= H3R8me2 =

Epigenetic modification to the DNA packaging protein Histone H3

H3R8me2 is an epigenetic modification to the DNA packaging protein histone H3. It is a mark that indicates the di-methylation at the 8th arginine residue of the histone H3 protein. In epigenetics, arginine methylation of histones H3 and H4 is associated with a more accessible chromatin structure and thus higher levels of transcription. The existence of arginine demethylases that could reverse arginine methylation is controversial.

H3R8me2 is associated with transcriptional repression, and modified by PRMT5, but not CARM1.

As of March 2021, there are no disease associations known for H3R8me2.

==Nomenclature==

The name of this modification indicates dimethylation of arginine 8 on histone H3 protein subunit:

| Abbr. | Meaning |
| H3 | H3 family of histones |
| R | standard abbreviation for arginine |
| 8 | position of amino acid residue (counting from N-terminus) |
| me | methyl group |
| 2 | number of methyl groups added |

== Arginine ==

Arginine methylation by type I and II PRMTs.

Arginine can be methylated once (monomethylated arginine) or twice (dimethylated arginine). Methylation of arginine residues is catalyzed by three different classes of protein arginine methyltransferases.

Arginine methylation affects the interactions between proteins and has been implicated in a variety of cellular processes, including protein trafficking, signal transduction, and transcriptional regulation.

Arginine methylation plays a major role in gene regulation because of the ability of the PRMTs to deposit key activating (histone H4R3me2, H3R2me2, H3R17me2, H3R26me2) or repressive (H3R2me2, H3R8me2, H4R3me2) histone marks.

==Histone modifications==

The genomic DNA of eukaryotic cells is wrapped around special protein molecules known as histones. The complexes formed by the looping of the DNA are known as chromatin.

==Mechanism and function of modification==
The H3R8 site is methylated by PRMT5 and linked to transcriptional repression. PRMT5 is recruited by several transcriptional repressors, such as Snail, ZNF224 and Ski. A prior acetylation of H3K9 or H3K14 prevents methylation of H3R8 by PRMT5.
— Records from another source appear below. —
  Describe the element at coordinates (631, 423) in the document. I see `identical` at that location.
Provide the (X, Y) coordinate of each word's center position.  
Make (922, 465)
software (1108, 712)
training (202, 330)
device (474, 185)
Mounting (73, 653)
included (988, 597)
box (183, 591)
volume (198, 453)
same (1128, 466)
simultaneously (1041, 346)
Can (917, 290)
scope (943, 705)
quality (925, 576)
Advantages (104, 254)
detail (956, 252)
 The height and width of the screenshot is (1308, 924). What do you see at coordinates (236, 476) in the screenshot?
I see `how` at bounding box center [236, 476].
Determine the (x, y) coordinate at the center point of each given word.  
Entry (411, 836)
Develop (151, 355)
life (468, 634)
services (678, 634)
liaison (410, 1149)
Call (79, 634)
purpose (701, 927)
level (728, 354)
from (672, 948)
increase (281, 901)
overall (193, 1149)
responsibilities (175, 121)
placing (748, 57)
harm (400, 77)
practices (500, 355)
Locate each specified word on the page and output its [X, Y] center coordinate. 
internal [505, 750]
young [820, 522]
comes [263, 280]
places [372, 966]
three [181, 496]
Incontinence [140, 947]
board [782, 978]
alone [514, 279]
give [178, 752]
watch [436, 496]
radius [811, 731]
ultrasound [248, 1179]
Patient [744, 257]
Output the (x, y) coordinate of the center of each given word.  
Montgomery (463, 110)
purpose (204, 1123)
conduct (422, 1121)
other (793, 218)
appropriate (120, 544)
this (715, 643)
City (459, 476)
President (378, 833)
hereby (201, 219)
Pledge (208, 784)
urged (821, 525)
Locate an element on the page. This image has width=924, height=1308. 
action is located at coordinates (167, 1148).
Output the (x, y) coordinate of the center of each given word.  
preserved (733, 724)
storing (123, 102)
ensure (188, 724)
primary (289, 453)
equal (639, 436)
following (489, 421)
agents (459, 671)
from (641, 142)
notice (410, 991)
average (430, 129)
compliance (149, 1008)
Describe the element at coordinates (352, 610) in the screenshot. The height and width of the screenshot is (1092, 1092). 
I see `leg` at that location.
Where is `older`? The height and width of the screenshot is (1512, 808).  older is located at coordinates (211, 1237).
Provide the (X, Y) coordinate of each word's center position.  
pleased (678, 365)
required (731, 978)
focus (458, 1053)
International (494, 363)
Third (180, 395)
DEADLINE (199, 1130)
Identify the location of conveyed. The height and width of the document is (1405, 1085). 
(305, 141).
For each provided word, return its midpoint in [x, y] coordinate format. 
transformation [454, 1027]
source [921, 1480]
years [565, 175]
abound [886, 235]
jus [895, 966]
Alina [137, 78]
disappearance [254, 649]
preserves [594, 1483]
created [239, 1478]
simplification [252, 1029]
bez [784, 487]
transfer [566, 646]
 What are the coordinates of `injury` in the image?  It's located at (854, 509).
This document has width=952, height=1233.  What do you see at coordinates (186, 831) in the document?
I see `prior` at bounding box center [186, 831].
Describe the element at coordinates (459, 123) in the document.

==Epigenetic implications==

The post-translational modification of histone tails by either histone-modifying complexes or chromatin remodeling complexes is interpreted by the cell and leads to complex, combinatorial transcriptional output. It is thought that a histone code dictates the expression of genes by a complex interaction between the histones in a particular region. The current understanding and interpretation of histones comes from two large scale projects: ENCODE and the Epigenomic roadmap. The purpose of the epigenomic study was to investigate epigenetic changes across the entire genome. This led to chromatin states, which define genomic regions by grouping different proteins and/or histone modifications together.
Chromatin states were investigated in Drosophila cells by looking at the binding location of proteins in the genome. Use of ChIP-sequencing revealed regions in the genome characterized by different banding. Different developmental stages were profiled in Drosophila as well, an emphasis was placed on histone modification relevance. A look in to the data obtained led to the definition of chromatin states based on histone modifications. Certain modifications were mapped and enrichment was seen to localize in certain genomic regions.

The human genome is annotated with chromatin states. These annotated states can be used as new ways to annotate a genome independently of the underlying genome sequence. This independence from the DNA sequence enforces the epigenetic nature of histone modifications. Chromatin states are also useful in identifying regulatory elements that have no defined sequence, such as enhancers. This additional level of annotation allows for a deeper understanding of cell specific gene regulation.

==Clinical significance==
PRMT2 was shown to mediate the dorsal developmental program through methylation of H3R8me2a.

==Methods==

The histone mark H3K4me1 can be detected in a variety of ways:

1. Chromatin Immunoprecipitation Sequencing (ChIP-sequencing) measures the amount of DNA enrichment once bound to a targeted protein and immunoprecipitated. It results in good optimization and is used in vivo to reveal DNA-protein binding occurring in cells. ChIP-Seq can be used to identify and quantify various DNA fragments for different histone modifications along a genomic region.

2. Micrococcal Nuclease sequencing (MNase-seq) is used to investigate regions that are bound by well-positioned nucleosomes. Use of the micrococcal nuclease enzyme is employed to identify nucleosome positioning. Well-positioned nucleosomes are seen to have enrichment of sequences.

3. Assay for transposase accessible chromatin sequencing (ATAC-seq) is used to look in to regions that are nucleosome free (open chromatin). It uses hyperactive Tn5 transposon to highlight nucleosome localisation.